ACTIVITY
The records follow. Retype them without a single change.

RECORDS PROVIDED
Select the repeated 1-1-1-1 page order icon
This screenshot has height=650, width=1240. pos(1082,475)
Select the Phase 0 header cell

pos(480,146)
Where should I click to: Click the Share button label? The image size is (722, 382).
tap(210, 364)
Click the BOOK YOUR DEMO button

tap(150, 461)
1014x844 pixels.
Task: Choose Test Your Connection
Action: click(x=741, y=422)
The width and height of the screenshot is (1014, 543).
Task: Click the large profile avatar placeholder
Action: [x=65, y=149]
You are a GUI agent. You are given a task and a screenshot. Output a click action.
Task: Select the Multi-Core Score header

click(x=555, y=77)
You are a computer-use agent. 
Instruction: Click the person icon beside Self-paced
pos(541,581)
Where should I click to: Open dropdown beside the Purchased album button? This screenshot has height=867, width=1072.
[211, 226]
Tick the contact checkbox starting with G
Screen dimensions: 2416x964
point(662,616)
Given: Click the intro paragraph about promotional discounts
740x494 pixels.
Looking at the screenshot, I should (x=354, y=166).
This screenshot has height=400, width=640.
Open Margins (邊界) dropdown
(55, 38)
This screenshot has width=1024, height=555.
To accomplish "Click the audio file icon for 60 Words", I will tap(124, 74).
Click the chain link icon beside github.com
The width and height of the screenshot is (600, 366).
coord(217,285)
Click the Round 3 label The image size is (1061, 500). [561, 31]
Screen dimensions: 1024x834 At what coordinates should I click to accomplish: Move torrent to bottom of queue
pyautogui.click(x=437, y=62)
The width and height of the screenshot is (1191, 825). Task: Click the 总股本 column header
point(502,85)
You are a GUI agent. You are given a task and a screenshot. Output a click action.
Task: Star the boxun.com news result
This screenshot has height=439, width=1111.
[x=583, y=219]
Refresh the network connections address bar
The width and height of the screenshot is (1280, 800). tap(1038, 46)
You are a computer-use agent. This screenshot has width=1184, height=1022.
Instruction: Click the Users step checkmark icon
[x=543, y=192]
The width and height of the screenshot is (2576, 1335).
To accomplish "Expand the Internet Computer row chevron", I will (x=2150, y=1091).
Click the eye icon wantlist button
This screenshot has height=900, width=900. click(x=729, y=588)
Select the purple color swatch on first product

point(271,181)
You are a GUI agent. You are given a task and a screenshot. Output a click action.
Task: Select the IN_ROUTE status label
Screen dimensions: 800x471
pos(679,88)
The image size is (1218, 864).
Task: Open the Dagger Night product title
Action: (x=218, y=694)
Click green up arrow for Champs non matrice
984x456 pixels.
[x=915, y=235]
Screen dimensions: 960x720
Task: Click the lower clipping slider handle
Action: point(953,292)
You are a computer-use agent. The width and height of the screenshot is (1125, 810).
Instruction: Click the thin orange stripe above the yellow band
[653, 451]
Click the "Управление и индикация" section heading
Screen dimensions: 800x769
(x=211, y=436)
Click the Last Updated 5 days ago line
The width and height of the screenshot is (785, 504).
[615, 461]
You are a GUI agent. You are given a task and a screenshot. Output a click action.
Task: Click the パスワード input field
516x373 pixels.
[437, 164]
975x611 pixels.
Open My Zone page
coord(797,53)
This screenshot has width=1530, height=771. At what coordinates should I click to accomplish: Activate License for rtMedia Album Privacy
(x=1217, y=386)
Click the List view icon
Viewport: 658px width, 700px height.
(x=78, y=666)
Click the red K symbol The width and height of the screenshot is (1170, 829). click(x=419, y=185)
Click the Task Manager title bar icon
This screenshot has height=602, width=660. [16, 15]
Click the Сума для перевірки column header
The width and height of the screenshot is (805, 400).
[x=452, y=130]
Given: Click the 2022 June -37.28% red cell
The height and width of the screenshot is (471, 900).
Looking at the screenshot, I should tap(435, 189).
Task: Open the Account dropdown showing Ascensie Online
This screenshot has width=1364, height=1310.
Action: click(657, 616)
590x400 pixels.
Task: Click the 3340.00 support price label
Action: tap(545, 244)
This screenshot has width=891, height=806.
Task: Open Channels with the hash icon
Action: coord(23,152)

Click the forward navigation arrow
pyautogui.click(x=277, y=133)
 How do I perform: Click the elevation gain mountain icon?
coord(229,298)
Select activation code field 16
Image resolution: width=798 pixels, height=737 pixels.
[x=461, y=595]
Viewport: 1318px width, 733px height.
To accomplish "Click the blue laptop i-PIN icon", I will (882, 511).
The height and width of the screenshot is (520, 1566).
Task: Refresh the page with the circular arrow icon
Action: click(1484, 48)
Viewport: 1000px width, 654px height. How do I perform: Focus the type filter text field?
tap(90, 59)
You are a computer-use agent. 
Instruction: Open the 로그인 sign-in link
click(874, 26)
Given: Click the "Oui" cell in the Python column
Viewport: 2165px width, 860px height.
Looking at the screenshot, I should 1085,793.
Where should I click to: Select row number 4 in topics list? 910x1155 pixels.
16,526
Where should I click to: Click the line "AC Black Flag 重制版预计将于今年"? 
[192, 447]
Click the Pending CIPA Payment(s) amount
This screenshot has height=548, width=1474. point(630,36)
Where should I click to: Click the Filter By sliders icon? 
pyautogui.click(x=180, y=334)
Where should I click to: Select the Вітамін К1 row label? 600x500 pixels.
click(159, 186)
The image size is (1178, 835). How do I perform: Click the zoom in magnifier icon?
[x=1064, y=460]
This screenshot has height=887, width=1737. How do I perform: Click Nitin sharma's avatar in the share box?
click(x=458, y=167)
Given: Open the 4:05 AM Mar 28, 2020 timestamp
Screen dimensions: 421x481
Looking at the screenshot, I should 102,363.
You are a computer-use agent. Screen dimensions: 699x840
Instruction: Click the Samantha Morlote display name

TASK RESULT
Select the repeated 1-1-1-1 page order icon
This screenshot has height=650, width=1240. pos(1082,475)
Select the Phase 0 header cell

pos(480,146)
Where should I click to: Click the Share button label? The image size is (722, 382).
tap(210, 364)
Click the BOOK YOUR DEMO button

tap(150, 461)
1014x844 pixels.
Task: Choose Test Your Connection
Action: click(x=741, y=422)
The width and height of the screenshot is (1014, 543).
Task: Click the large profile avatar placeholder
Action: [x=65, y=149]
You are a GUI agent. You are given a task and a screenshot. Output a click action.
Task: Select the Multi-Core Score header

click(x=555, y=77)
You are a computer-use agent. 
Instruction: Click the person icon beside Self-paced
pos(541,581)
Where should I click to: Open dropdown beside the Purchased album button? This screenshot has height=867, width=1072.
[211, 226]
Tick the contact checkbox starting with G
Screen dimensions: 2416x964
point(662,616)
Given: Click the intro paragraph about promotional discounts
740x494 pixels.
Looking at the screenshot, I should (x=354, y=166).
This screenshot has height=400, width=640.
Open Margins (邊界) dropdown
(55, 38)
This screenshot has width=1024, height=555.
To accomplish "Click the audio file icon for 60 Words", I will tap(124, 74).
Click the chain link icon beside github.com
The width and height of the screenshot is (600, 366).
coord(217,285)
Click the Round 3 label The image size is (1061, 500). [561, 31]
Screen dimensions: 1024x834 At what coordinates should I click to accomplish: Move torrent to bottom of queue
pyautogui.click(x=437, y=62)
The width and height of the screenshot is (1191, 825). Task: Click the 总股本 column header
point(502,85)
You are a GUI agent. You are given a task and a screenshot. Output a click action.
Task: Star the boxun.com news result
This screenshot has height=439, width=1111.
[x=583, y=219]
Refresh the network connections address bar
The width and height of the screenshot is (1280, 800). tap(1038, 46)
You are a computer-use agent. This screenshot has width=1184, height=1022.
Instruction: Click the Users step checkmark icon
[x=543, y=192]
The width and height of the screenshot is (2576, 1335).
To accomplish "Expand the Internet Computer row chevron", I will (x=2150, y=1091).
Click the eye icon wantlist button
This screenshot has height=900, width=900. click(x=729, y=588)
Select the purple color swatch on first product

point(271,181)
You are a GUI agent. You are given a task and a screenshot. Output a click action.
Task: Select the IN_ROUTE status label
Screen dimensions: 800x471
pos(679,88)
The image size is (1218, 864).
Task: Open the Dagger Night product title
Action: (x=218, y=694)
Click green up arrow for Champs non matrice
984x456 pixels.
[x=915, y=235]
Screen dimensions: 960x720
Task: Click the lower clipping slider handle
Action: point(953,292)
You are a computer-use agent. The width and height of the screenshot is (1125, 810).
Instruction: Click the thin orange stripe above the yellow band
[653, 451]
Click the "Управление и индикация" section heading
Screen dimensions: 800x769
(x=211, y=436)
Click the Last Updated 5 days ago line
The width and height of the screenshot is (785, 504).
[615, 461]
You are a GUI agent. You are given a task and a screenshot. Output a click action.
Task: Click the パスワード input field
516x373 pixels.
[437, 164]
975x611 pixels.
Open My Zone page
coord(797,53)
This screenshot has width=1530, height=771. At what coordinates should I click to accomplish: Activate License for rtMedia Album Privacy
(x=1217, y=386)
Click the List view icon
Viewport: 658px width, 700px height.
(x=78, y=666)
Click the red K symbol The width and height of the screenshot is (1170, 829). click(x=419, y=185)
Click the Task Manager title bar icon
This screenshot has height=602, width=660. [16, 15]
Click the Сума для перевірки column header
The width and height of the screenshot is (805, 400).
[x=452, y=130]
Given: Click the 2022 June -37.28% red cell
The height and width of the screenshot is (471, 900).
Looking at the screenshot, I should tap(435, 189).
Task: Open the Account dropdown showing Ascensie Online
This screenshot has width=1364, height=1310.
Action: click(657, 616)
590x400 pixels.
Task: Click the 3340.00 support price label
Action: tap(545, 244)
This screenshot has width=891, height=806.
Task: Open Channels with the hash icon
Action: coord(23,152)

Click the forward navigation arrow
pyautogui.click(x=277, y=133)
 How do I perform: Click the elevation gain mountain icon?
coord(229,298)
Select activation code field 16
Image resolution: width=798 pixels, height=737 pixels.
[x=461, y=595]
Viewport: 1318px width, 733px height.
To accomplish "Click the blue laptop i-PIN icon", I will (882, 511).
The height and width of the screenshot is (520, 1566).
Task: Refresh the page with the circular arrow icon
Action: click(1484, 48)
Viewport: 1000px width, 654px height. How do I perform: Focus the type filter text field?
tap(90, 59)
You are a computer-use agent. 
Instruction: Open the 로그인 sign-in link
click(874, 26)
Given: Click the "Oui" cell in the Python column
Viewport: 2165px width, 860px height.
Looking at the screenshot, I should 1085,793.
Where should I click to: Select row number 4 in topics list? 910x1155 pixels.
16,526
Where should I click to: Click the line "AC Black Flag 重制版预计将于今年"? 
[192, 447]
Click the Pending CIPA Payment(s) amount
This screenshot has height=548, width=1474. point(630,36)
Where should I click to: Click the Filter By sliders icon? 
pyautogui.click(x=180, y=334)
Where should I click to: Select the Вітамін К1 row label? 600x500 pixels.
click(159, 186)
The image size is (1178, 835). How do I perform: Click the zoom in magnifier icon?
[x=1064, y=460]
This screenshot has height=887, width=1737. How do I perform: Click Nitin sharma's avatar in the share box?
click(x=458, y=167)
Given: Open the 4:05 AM Mar 28, 2020 timestamp
Screen dimensions: 421x481
Looking at the screenshot, I should 102,363.
You are a computer-use agent. Screen dimensions: 699x840
Instruction: Click the Samantha Morlote display name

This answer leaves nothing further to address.